Recorded information →
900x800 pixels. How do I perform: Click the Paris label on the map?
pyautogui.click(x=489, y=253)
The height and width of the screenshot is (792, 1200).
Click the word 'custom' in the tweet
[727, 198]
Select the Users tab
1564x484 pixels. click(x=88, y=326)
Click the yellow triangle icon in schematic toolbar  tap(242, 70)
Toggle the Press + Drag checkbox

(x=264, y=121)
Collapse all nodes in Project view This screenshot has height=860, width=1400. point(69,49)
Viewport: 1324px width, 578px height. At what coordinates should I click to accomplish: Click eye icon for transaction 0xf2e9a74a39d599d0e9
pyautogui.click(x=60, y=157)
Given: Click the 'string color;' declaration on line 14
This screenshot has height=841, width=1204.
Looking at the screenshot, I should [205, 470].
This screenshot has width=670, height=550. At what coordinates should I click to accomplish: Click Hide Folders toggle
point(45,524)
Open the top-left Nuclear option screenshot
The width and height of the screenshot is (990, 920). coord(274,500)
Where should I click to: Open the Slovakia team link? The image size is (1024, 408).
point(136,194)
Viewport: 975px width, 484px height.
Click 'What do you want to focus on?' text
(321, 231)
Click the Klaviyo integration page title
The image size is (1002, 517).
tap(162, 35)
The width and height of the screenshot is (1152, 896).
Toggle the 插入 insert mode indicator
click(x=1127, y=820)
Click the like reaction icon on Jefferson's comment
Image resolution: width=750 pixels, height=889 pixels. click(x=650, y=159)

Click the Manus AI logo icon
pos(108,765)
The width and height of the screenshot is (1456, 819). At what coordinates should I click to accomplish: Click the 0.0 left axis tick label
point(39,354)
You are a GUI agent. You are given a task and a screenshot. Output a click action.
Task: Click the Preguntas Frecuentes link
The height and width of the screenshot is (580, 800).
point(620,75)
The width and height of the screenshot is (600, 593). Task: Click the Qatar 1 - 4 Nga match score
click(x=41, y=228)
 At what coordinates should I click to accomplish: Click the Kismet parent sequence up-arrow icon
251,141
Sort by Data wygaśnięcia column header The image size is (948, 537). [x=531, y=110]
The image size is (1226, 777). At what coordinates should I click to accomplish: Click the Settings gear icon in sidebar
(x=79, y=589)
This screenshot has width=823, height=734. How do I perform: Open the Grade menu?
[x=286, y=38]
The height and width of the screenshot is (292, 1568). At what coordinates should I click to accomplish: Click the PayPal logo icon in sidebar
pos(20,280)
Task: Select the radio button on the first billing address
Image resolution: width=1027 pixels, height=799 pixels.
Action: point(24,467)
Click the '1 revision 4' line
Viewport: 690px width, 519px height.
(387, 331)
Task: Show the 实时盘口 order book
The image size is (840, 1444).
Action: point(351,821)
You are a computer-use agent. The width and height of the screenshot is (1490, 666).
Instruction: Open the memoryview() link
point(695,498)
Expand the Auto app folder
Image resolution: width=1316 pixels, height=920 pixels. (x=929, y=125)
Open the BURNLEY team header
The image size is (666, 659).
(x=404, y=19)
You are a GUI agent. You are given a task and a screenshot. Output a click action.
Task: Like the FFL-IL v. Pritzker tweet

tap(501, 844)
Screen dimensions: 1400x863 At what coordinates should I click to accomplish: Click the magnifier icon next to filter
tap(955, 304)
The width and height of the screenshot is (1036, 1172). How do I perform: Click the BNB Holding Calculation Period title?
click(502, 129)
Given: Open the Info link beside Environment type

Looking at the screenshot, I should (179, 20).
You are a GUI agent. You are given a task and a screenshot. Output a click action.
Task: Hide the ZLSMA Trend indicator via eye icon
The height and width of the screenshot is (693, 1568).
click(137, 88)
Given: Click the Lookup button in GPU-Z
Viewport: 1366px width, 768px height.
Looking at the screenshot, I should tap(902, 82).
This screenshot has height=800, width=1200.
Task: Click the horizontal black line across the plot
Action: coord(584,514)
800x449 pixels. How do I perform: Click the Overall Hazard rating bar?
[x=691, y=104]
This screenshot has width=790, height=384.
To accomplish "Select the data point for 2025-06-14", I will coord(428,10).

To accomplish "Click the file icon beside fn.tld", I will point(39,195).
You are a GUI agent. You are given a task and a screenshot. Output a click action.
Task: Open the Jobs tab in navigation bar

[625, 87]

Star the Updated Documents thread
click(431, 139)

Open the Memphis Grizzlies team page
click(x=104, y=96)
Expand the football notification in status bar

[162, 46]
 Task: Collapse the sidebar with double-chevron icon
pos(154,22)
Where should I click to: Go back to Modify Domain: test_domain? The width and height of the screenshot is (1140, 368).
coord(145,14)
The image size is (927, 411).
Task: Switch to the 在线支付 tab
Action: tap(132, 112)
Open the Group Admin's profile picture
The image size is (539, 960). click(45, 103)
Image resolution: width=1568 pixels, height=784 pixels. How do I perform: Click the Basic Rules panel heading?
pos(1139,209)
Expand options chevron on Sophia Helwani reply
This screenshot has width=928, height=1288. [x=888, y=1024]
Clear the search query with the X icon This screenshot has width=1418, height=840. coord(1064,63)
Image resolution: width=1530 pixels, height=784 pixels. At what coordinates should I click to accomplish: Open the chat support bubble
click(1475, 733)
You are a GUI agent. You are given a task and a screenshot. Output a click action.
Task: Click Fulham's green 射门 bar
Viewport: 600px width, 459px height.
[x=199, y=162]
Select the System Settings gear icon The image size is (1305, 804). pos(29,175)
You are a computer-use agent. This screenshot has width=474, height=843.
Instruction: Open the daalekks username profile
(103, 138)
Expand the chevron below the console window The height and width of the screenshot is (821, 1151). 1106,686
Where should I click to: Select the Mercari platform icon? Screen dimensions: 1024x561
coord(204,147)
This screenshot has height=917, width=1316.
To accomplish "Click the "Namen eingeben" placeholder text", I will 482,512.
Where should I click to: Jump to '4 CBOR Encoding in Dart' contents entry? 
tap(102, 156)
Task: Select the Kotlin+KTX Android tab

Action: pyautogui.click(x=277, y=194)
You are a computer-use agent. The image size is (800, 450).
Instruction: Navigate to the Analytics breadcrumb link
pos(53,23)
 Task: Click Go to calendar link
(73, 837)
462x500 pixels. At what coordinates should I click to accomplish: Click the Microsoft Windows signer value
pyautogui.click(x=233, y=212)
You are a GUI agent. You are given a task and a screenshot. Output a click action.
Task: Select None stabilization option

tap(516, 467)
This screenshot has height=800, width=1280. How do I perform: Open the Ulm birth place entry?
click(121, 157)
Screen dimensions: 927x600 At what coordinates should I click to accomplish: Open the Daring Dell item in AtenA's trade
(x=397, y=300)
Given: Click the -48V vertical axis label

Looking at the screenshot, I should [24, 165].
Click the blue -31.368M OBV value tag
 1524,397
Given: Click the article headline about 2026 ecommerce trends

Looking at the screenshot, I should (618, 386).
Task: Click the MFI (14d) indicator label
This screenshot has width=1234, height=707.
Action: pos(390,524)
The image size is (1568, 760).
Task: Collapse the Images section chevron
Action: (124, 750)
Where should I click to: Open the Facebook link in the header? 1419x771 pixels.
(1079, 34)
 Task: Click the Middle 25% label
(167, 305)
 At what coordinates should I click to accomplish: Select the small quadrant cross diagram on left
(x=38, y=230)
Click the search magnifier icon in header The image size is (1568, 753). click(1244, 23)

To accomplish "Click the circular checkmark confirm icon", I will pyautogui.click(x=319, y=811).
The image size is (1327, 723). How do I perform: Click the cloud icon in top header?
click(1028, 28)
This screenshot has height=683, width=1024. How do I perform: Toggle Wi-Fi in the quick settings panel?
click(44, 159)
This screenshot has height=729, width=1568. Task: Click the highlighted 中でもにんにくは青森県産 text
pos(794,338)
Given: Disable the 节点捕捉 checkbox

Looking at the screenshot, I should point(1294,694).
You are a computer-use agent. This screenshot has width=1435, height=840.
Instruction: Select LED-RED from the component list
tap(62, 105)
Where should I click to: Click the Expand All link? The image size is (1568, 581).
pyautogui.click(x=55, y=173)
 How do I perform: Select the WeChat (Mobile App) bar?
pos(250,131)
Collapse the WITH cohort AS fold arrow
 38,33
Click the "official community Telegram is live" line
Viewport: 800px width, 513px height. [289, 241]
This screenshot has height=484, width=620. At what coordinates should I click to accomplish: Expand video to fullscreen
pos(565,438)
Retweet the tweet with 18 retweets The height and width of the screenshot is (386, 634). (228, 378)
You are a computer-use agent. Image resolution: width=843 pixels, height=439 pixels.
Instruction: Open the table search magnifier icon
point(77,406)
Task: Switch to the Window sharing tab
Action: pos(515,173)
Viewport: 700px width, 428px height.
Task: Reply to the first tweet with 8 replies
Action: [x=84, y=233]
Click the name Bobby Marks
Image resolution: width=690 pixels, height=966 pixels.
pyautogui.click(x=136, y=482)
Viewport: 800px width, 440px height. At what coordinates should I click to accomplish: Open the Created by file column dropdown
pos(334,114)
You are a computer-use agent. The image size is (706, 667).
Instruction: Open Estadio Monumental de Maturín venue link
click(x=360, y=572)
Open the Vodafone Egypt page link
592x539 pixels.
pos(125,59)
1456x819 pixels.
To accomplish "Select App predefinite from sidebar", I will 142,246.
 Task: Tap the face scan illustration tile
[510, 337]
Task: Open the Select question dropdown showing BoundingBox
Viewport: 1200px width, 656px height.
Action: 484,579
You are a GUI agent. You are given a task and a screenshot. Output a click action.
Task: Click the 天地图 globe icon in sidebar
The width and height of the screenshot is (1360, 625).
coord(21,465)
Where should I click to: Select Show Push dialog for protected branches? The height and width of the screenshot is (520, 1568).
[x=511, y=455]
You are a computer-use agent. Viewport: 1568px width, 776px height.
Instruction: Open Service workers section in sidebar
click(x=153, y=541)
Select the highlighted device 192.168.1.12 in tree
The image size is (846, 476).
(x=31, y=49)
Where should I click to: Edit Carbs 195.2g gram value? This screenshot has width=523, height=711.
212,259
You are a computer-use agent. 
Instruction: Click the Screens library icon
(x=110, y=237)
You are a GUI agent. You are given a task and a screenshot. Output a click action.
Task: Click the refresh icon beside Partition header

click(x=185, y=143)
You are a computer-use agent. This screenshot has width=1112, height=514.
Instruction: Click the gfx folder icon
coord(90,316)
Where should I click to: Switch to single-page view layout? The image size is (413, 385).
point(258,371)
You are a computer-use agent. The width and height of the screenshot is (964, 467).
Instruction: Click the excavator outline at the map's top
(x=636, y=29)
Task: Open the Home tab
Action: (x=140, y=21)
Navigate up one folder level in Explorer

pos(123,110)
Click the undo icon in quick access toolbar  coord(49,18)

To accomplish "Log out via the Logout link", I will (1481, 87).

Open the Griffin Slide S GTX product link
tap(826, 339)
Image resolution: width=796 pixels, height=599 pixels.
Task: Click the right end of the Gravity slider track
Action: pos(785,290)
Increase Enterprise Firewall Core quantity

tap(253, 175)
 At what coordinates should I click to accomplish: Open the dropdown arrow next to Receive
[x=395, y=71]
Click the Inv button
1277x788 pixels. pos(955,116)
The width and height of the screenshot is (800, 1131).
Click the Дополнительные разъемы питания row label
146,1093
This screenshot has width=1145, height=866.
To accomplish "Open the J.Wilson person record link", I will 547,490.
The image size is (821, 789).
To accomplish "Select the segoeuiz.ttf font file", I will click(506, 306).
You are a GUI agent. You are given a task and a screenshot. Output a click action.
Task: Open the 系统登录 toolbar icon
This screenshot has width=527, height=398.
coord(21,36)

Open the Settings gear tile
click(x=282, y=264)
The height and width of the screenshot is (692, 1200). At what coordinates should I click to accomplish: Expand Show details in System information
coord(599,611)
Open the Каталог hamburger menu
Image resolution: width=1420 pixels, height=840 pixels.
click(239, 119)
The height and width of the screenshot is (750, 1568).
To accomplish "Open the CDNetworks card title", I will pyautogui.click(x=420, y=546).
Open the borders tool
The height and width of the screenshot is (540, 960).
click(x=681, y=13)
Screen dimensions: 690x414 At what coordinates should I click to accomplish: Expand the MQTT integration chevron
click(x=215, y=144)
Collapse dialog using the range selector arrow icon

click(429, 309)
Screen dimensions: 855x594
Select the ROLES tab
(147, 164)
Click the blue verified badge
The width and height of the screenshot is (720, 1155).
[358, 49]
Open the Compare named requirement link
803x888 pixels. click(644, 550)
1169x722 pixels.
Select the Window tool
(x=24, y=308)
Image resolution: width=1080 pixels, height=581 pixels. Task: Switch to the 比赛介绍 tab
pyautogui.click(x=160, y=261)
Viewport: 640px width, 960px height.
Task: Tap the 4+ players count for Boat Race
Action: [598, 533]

The task → The line containing "Click the blue verified badge" marks the start. Repeat it and every line after it to the end of the listing above, exactly.

Task response →
Click the blue verified badge
The width and height of the screenshot is (720, 1155).
[358, 49]
Open the Compare named requirement link
803x888 pixels. click(644, 550)
1169x722 pixels.
Select the Window tool
(x=24, y=308)
Image resolution: width=1080 pixels, height=581 pixels. Task: Switch to the 比赛介绍 tab
pyautogui.click(x=160, y=261)
Viewport: 640px width, 960px height.
Task: Tap the 4+ players count for Boat Race
Action: [598, 533]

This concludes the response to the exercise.